6.4. Iterative PCA cycles until a stable solution

This subsection implements the iterative PCA procedure. Starting from the number of components suggested by the parallel analysis, the algorithm repeatedly runs listwise PCA, removes items flagged for low loadings or cross-loadings, adjusts for weak components, and updates the solution until no further items are dropped and the component structure stabilizes.
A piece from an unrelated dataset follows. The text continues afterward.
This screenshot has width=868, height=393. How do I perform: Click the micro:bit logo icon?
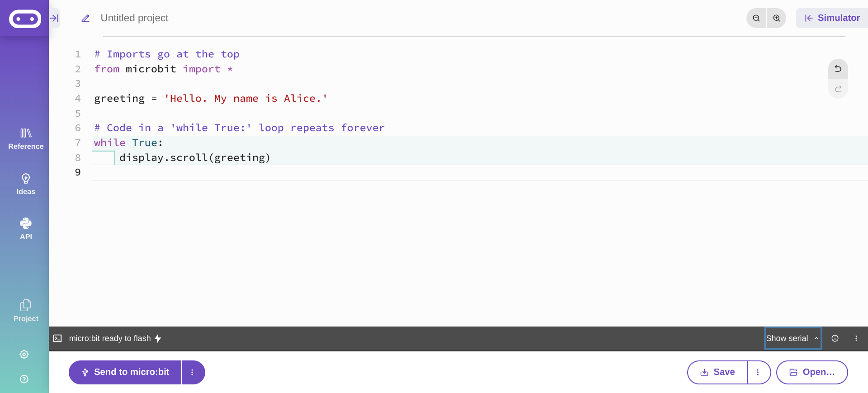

pca_cycles_until_stable <- function(data_z,
                                    n_initial,
                                    base_label  = "MICE_z_listwise",
                                    max_cycles  = 10L,
                                    dir_base    = file.path(DIR_OUT, "06_pca_cycles"),
                                    crit_carga_min   = CFG$carga_min,
                                    crit_cross_delta = CFG$cross_delta,
                                    min_items_comp   = CFG$min_items_comp,
                                    excluded_initial = character(0)) {
  dir_branch <- file.path(dir_base, base_label)
  dir.create(dir_branch, recursive = TRUE, showWarnings = FALSE)
  
  excluded      <- unique(excluded_initial)
  results       <- list()
  summary_rows  <- list()
  
  ncomp      <- as.integer(n_initial)
  if (!is.finite(ncomp) || ncomp < 1L) {
    stop("pca_cycles_until_stable: invalid initial number of components.")
  }
  prev_ncomp <- NA_integer_
  
  for (k in seq_len(max_cycles)) {
    cycle_id <- sprintf("%s_c%02d_%dcomp", base_label, k, ncomp)
    
    data_cycle <- data_z[, setdiff(colnames(data_z), excluded), drop = FALSE]
    
    res_core <- compute_pca_listwise(
      data_z       = data_cycle,
      n_components = ncomp
    )
    
    w <- write_pca_cycle(
      res        = res_core,
      cycle_id   = cycle_id,
      dir_cycle  = file.path(dir_branch, cycle_id),
      crit_carga_min   = crit_carga_min,
      crit_cross_delta = crit_cross_delta,
      min_items_comp   = min_items_comp,
      notes      = "MICE + z-score"
    )
    
    res <- list(
      pca               = res_core$pca,
      loadings_pattern  = res_core$loadings_pattern,
      loadings_structure= res_core$loadings_structure,
      phi               = res_core$phi,
      communalities     = res_core$h2,
      n_listwise        = res_core$n_listwise,
      KMO               = res_core$KMO,
      Bartlett          = res_core$Bartlett,
      flags             = w$flags,
      weak_components   = w$comp_weak_idx
    )
    
    results[[cycle_id]] <- res
    
    flg        <- res$flags
    drop_rel   <- flg$variable[flg$flag_relevance]
    drop_cross <- flg$variable[flg$flag_crossloading]
    drop_vars  <- unique(c(drop_rel, drop_cross))
    weak_comps <- res$weak_components
    
    summary_rows[[cycle_id]] <- build_summary_row(
      res            = res_core,
      cycle_id       = cycle_id,
      n_components   = ncomp,
      dropped_vars   = drop_vars,
      weak_components= weak_comps
    )
    
    if (length(drop_vars) == 0L &&
        length(weak_comps) == 0L &&
        (is.na(prev_ncomp) || ncomp == prev_ncomp)) {
      summary_df <- dplyr::bind_rows(summary_rows)
      writexl::write_xlsx(
        list(final_summary = summary_df),
        path = file.path(dir_branch, "pca_cycles_summary.xlsx")
      )
      return(list(
        stable     = TRUE,
        cycles     = results,
        excluded   = excluded,
        solution   = res,
        summary    = summary_df,
        dir_branch = dir_branch
      ))
    }
    
    excluded   <- unique(c(excluded, drop_vars))
    prev_ncomp <- ncomp
    ncomp      <- max(1L, ncomp - length(weak_comps))
  }
  
  summary_df <- if (length(summary_rows)) dplyr::bind_rows(summary_rows) else data.frame()
  
  list(
    stable     = FALSE,
    cycles     = results,
    excluded   = excluded,
    solution   = if (length(results)) tail(results, 1)[[1]] else NULL,
    summary    = summary_df,
    dir_branch = dir_branch
  )
}

6.5. Items per component and reliability (alpha, omega)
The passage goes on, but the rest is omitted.